Apple Store: Merge County - 5400 Euro für In-App-Käufe

In-App-Käufe: Eine Schülerin steckt all ihr Geld in Merge County und Merge Fables. Wie konnten helfen. 

„Meine Tochter, Petra, geb. 2005, hat zwischen Juni 2021 und April 2024 über 5400 Euro in die zwei Computerspiele Merge County und Merge Fables von Microfun investiert.“ So berichtet uns Frau Greisenegger. Ihre Tochter war zu der Zeit zwischen 16 und 19. Die Spiele hatte sie vom Apple App Store auf ihr iPhone heruntergeladen – und zwar, so Frau Greisennegger, „ohne Wissen oder Zustimmung von uns Eltern.“

Was sind Merge-Spiele?

Bei Merge-Spielen geht es darum, Objekte derselben Art zu etwas Neuem zu kombinieren. Man sammelt zwei Äpfel, die fügt man zu einem Obstkorb zusammen. Zwei Obstkörbe wiederum ergeben dann einen guten Apfelkuchen. Durch das Spiel führt die sympathische Esther mit den großen, schönen, schrägen Augen und dem blonden Wuschelkopf. Da ist ihr Garten. Da ist die Natur. Pflanzen, Tiere, Kuchen. Das alte, langweilige Haus und das ganze Dorf der Kindheit soll schöner werden. 
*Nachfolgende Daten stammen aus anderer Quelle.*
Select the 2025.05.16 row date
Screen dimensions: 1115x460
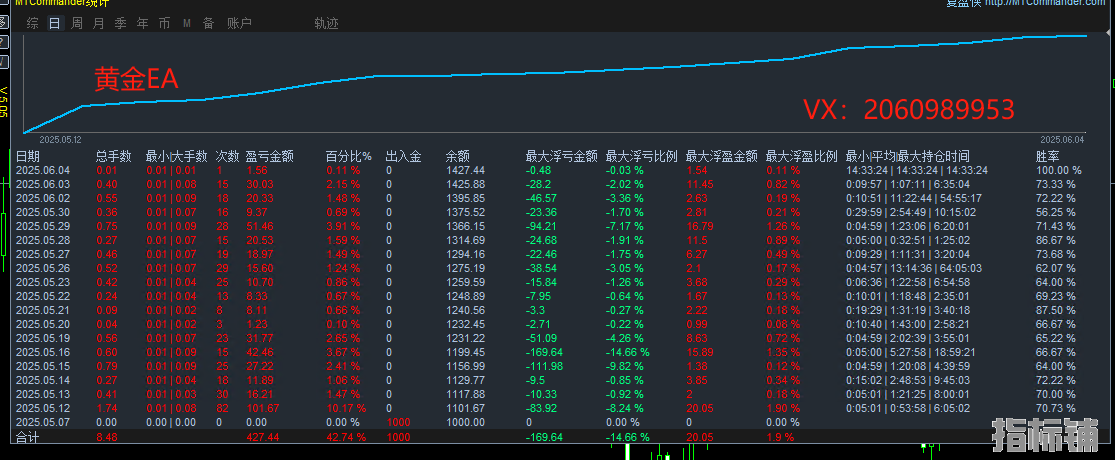tap(42, 353)
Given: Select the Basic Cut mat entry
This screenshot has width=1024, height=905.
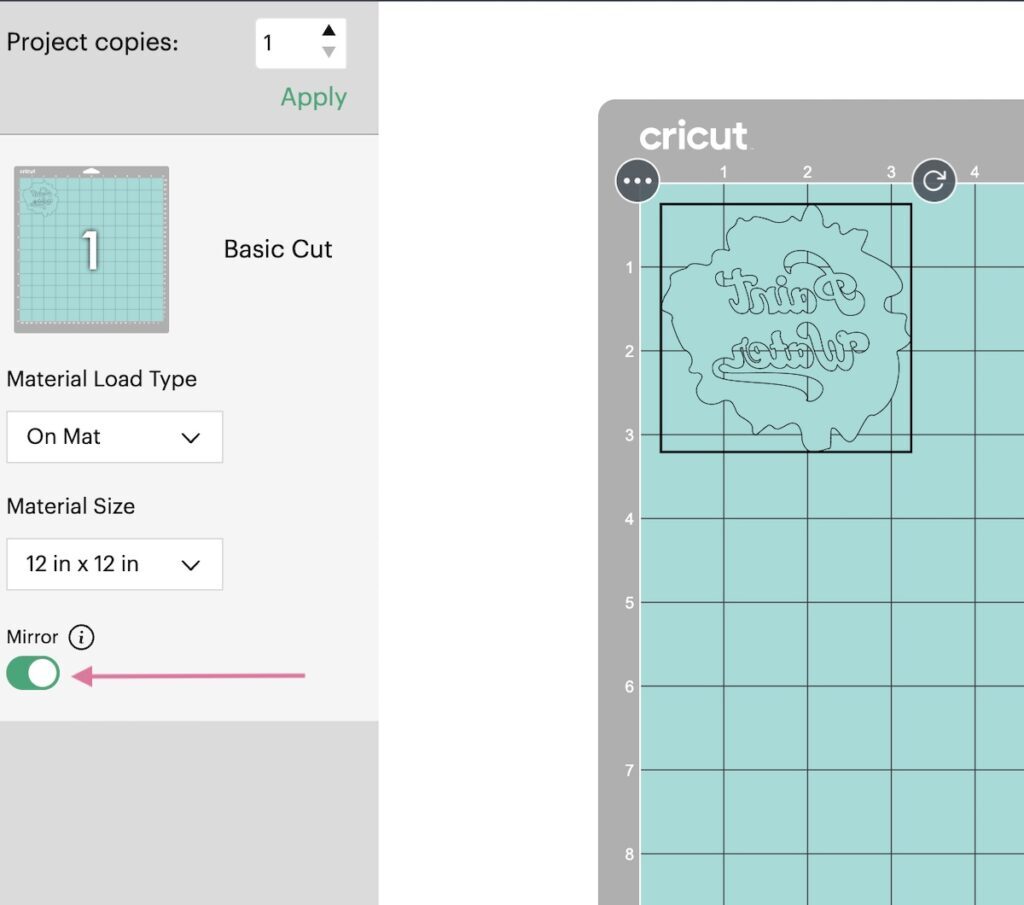Looking at the screenshot, I should click(x=277, y=249).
Willst du, dass es schneller geht?"

Da sind die beiden Freunde (Esther: „Ah, you guys are the sweetest!“). Der eine, Chris, steht auf sie und hilft ihr gern. Da sind die vielen Aufgaben, die sich rasch abwechseln, damit keine Langeweile aufkommt. Und wenn Merge County fragt: „Willst du, dass die Sache schneller läuft? Kostet nur ein Herzerl!“ Wer sagt da schon „nein“? Man muss halt zahlen, wenn man im Spiel vorankommen will.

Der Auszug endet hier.